Other expert opinions published in the Foreign Affairs magazine do not totally agree.

For instance, an article captioned “Don’t Call Nigeria a Failed State, ” written by a Doctoral Fellow in Leadership Studies at King’s College London, Fola Aina and Professor of Democracy at the University of Birmingham, Nic Cheeseman, disagreed with Campbell.

The article stated that though bedeviled by security challenges, the Nigerian government has not allowed the situation degenerate into a second civil war leading to state failure.

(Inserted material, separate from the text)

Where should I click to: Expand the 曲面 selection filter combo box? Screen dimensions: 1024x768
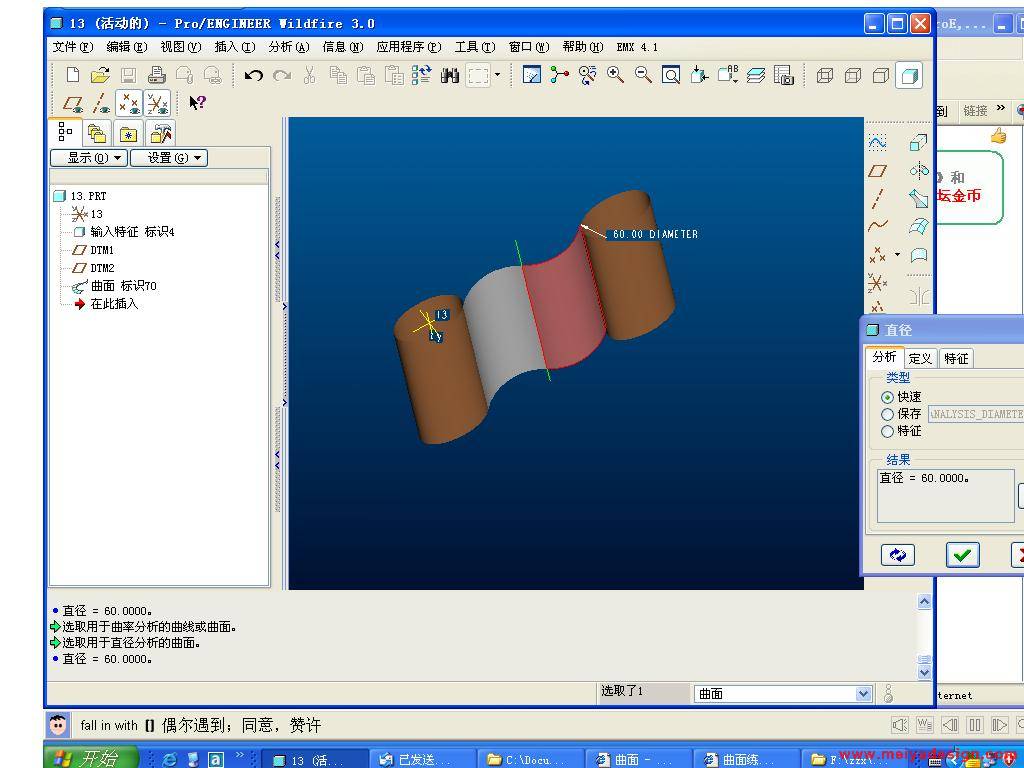tap(864, 693)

“Intercommunal clashes and organized crime operations have surged in Nigeria’s northwest and north-central regions and are now spreading to parts of the southwest. In the country’s historically marginalized Niger Delta region, many fear a militant resurgence, as they do in the predominantly Igbo southeast, where secessionist militants are suspected to have played a role in a recent attack on a jail that enabled 1,800 prisoners to escape.

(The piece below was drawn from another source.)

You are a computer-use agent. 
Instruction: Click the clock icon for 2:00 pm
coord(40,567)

“Nigeria’s government has not only failed to deliver law and order but in some cases contributed to the violence and lawlessness. The police and military have struggled to win hearts and minds, and both stand accused of human rights violations and incompetence.

“Like claims that Nigeria is not a true nation, however, claims that its state has completely failed go too far. Whereas nearby countries such as Liberia and Sierra Leone have suffered repeated and prolonged civil wars, Nigeria has successfully avoided a return to widespread violence, despite a recent increase in agitation from Biafran separatists. The absence of renewed conflict along these dangerous cleavages is not an accident but rather the product of careful statecraft,” the duo wrote on May 5.

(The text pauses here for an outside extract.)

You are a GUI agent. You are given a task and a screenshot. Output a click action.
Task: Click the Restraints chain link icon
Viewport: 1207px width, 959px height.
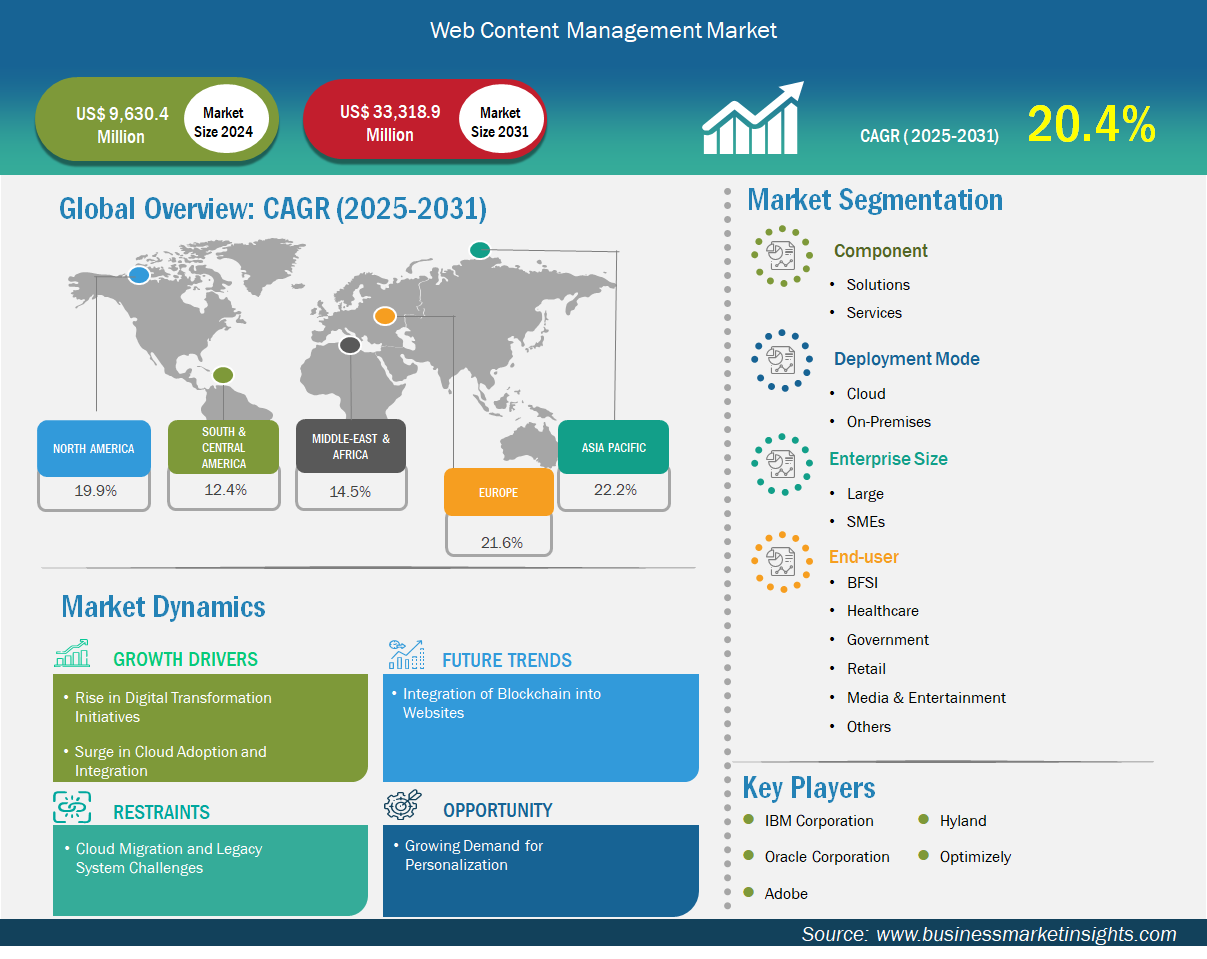72,807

COUNCIL ON FOREIGN RELATIONS NOT OWNED BY THE US GOVT

CFR is a body of experts who give advice on foreign policy, but it does not belong to the US government.

Also, neither the US Department of States or the White House have categorized Nigeria as a failed state or share similar view as Campbell’s.

UN PEACEKEEPING MISSION IN COUNTRY EVIDENCE OF STATE FAILURE

The UN Security Council usually deploys peace keeping troops into territories where an existing government has lost legitimacy and is unable to secure lives and property of residents.

Thus, the presence of UN peace keeping mission is evidence of uncontrollable security challenges in an area.

Checks by our correspondent on the UN peace keeping website showed that it is not operating in Nigeria.

Its current operations are in Western Sahara(Morocco and Sahrawi Arab Democratic Republic), Central African Republic, Mali, D.R. of the Congo, Golan, Cyprus, Lebanon, Abyei, Kosovo, South Sudan, India and Pakistan and Middle East.

However, the Security Council has at different times condemned the killings and terror activities in its member states including in Nigeria.

For Nigeria, it usually sympathizes with its government while urging it to do the needful in securing the country.

VERDICT:

Though there are security challenges, the UN and members of its Security Council do not believe Nigeria is a failed state.

Instead, the UN had noted that “Nigeria (since 1960) has been a major contributor of troops and police to United Nations peace operations, having served in dozens of missions” in other countries.